「エロが下等なものだと思われているのは悔しい」
作家橋本紡とその周辺で巻き起こったラノベ・文芸論議のTogetterがすごく面白い。
橋本紡「ライトノベルが読みやすいと思われているのは悔しい」「月に十冊も表紙にパンツが出てる文庫はおかしい」
via http://togetter.com/li/330995
はてブでTwitterに流したりもしたんだけど、ラノベに興味のある人は、少し長いけど一読して欲しい。
で、「なんてタイトルの記事だ」と思われるかもしれませんが、まあ、半分本気の半分冗談です。
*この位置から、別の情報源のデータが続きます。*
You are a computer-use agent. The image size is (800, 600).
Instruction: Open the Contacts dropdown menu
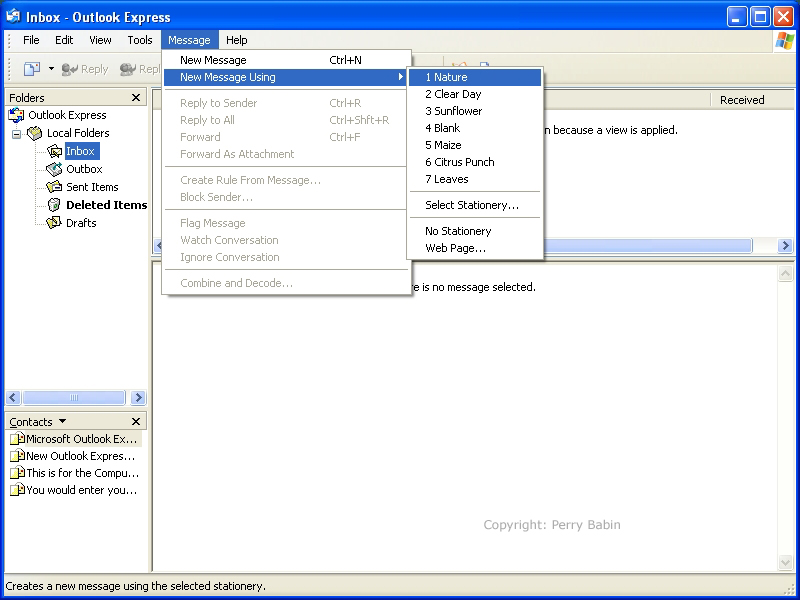[63, 422]
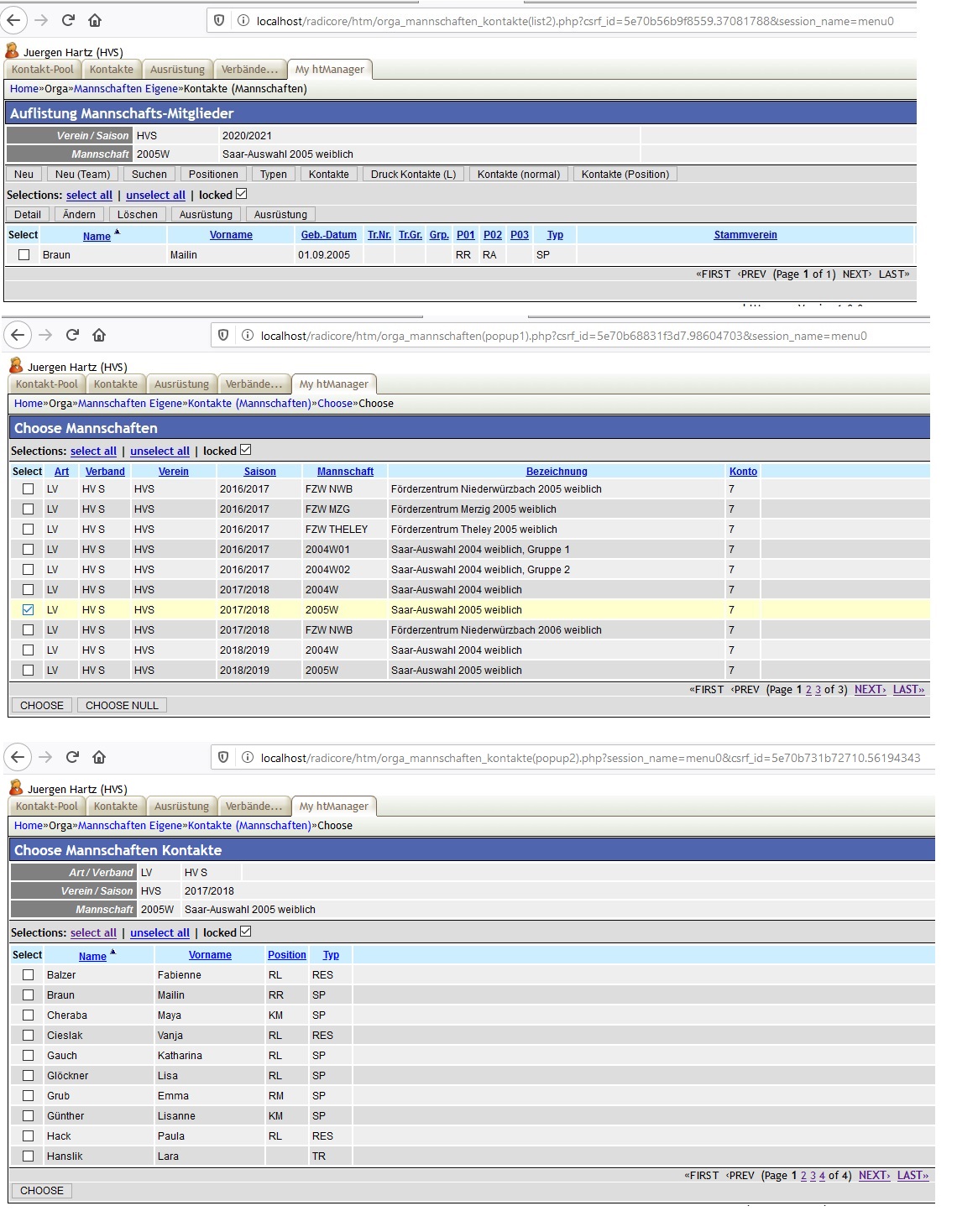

真面目に書いたら、ほら、今は法律的なところに話が進んでしまう恐れがあって、嫌なので。
ただ、一言二言書いておくと、僕がエロ描写好きなのって、結局はそこに人間がいるからなんですよ。だって、性抜きに人間なんて描けないわけで、さらに言えば、そういうコンテンツに興味を持っている自分すら興味の対象になる。
で、そんなことを思いながら読んでいたら、橋本紡が面白いことをつぶやいている。
読者がなにを見てるかといえば「自分」なんですね。伴侶でもなく。子供でもなく。ひたすら自分に耽溺していく。
— 橋本紡さん (@tsumugu_h) 7月 2, 2012
ライトノベルに限った話ではないですが、たとえばエッセイを読んでも、僕よりちょっと上の世代の作家さんは「他人」を描いてます。一方、僕よりちょっと下の作家さんは「他人から見た自分」を描いている。これはもはや、パラダイムシフトです。
— 橋本紡さん (@tsumugu_h) 7月 2, 2012
まさにこれ!
なにせ他人が発信するコンテンツが膨大になりすぎた今、もはや他人は興味の対象ではない。特にギーク根性でなにかを極めたいと考えている連中にとっては、多くの人を広く浅く理解するなんてことに興味はない。それならば、自然と「自分」「自分」「自分」にのめり込む。他人はあくまで自分との比較対象になる。
Twitterもそうだけど、ソーシャルメディアそのものが「他人が見た自分」を見るための装置だと僕は思っていて、だから、そうこう言う橋本紡だって、かなり自分に興味がある(はず)。
いや、もちろん分かっているんですよ。僕の言っていることはTogetterの流れとは全く論点がずれているし、橋本紡はエロ(彼がリビドーと表現するもの)に対してそれなりの理解を示している。僕も、パンツまみれの文庫が児童書の隣にあるのは、BL本がりぼんやマーガレットと同じ棚に陳列されるくらい危険なことだとも思っていて、エロいのはこっそり読めばいいと思う。で、僕の言う「性」は「自分」のものでなく、「二人」のもの、あるいは「人間」のものであるという考え方も理解できる。
でもさ、僕みたいに自分に興味があって、なおかつそれに自覚的な人間はエロいコンテンツに対して積極的であり、文芸とライトノベルにそれぞれ個性があって優劣の関係にないという橋本紡の主張と同じく、エロコンテンツと文芸、ライトノベルあるいは純文学に優劣を付けるつもりがないというのもまた事実なわけです。
だから、自分にしか興味がない、リビドーを隠そうともしない読者と、それを食い物にするラノベレーベル全体を含んだエロラノベ業界がいかにも下等なものだと認識されるのは悔しい。